Parallèlement, la R&D quantique française continue de faire parler d’elle. Pasqal a franchi un cap symbolique en juin 2024 en dépassant la barre des 1000 atomes piégés dans une même QPU, avec une feuille de route ambitieuse visant 10 000 qubits d’ici 2026 et une architecture tolérante aux fautes. Ces avancées techniques se traduisent par des applications concrètes : optimisation énergétique, simulation de matériaux, résolution de problèmes complexes d’optimisation logistique. Alice & Bob a confirmé son statut de pionnier mondial en janvier 2025 avec une levée de 100 millions d’euros pour accélérer le développement de ses “qubits de chat”, intrinsèquement protégés contre certaines erreurs et conçus pour rendre l’informatique quantique tolérante aux fautes d’ici 2030. Quandela, de son côté, a inauguré à Massy une usine dédiée à la photonique et livré plusieurs ordinateurs quantiques photoniques, dont le premier commercial en partenariat avec OVHcloud, tout en visant la production industrielle à l’horizon 2028 et l’obtention de qubits logiques sans erreur dès 2026. La jeune pousse a livré récemment une de ses machines au TGCC du CEA dans le cadre du programme de calcul hybride HPC-Quantique. Enfin, C12 explore une voie radicalement différente avec ses qubits basés sur des nanotubes de carbone : après une levée de 18 millions d’euros en juin 2024, la start-up a démontré des temps de cohérence record et prépare une “Quantum Fab” parisienne pour passer à l’échelle, avec l’ambition de construire un ordinateur quantique universel d’ici 2032.

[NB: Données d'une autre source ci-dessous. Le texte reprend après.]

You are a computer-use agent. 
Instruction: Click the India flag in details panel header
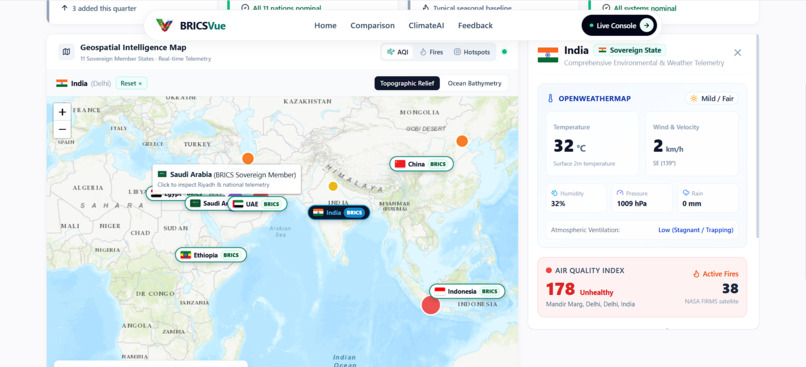pyautogui.click(x=548, y=55)
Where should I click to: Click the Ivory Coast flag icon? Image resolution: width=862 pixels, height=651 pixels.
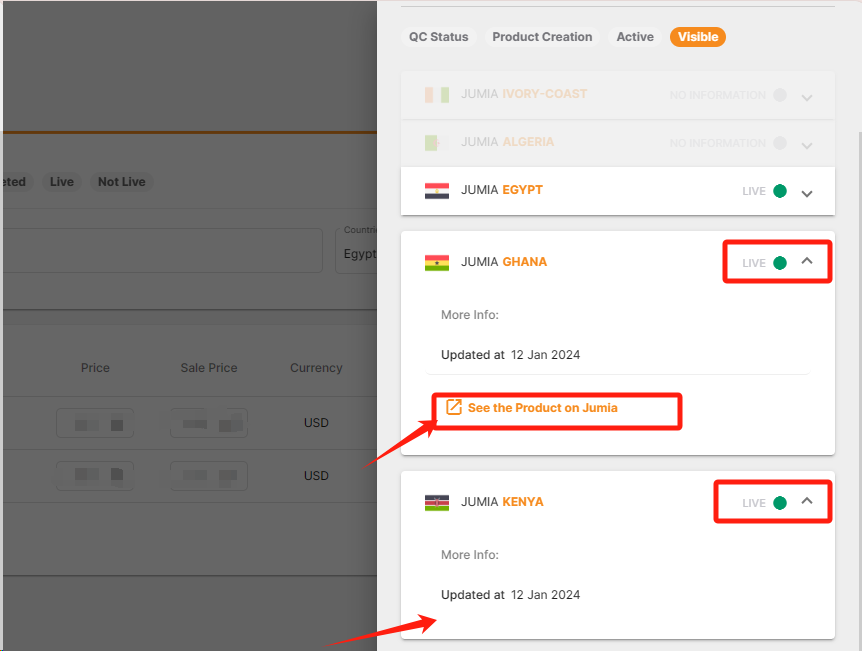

Cette annonce d’un service QaaS accessible à tous dans OVHcloud s’inscrit dans une dynamique plus large décrite lors du OVHcloud Summit 2025, où l’hébergeur a également dévoilé des solutions pour les jumeaux numériques professionnels, des infrastructures IA pour l’inférence, et un programme d’accompagnement des éditeurs vers l’IA agentique.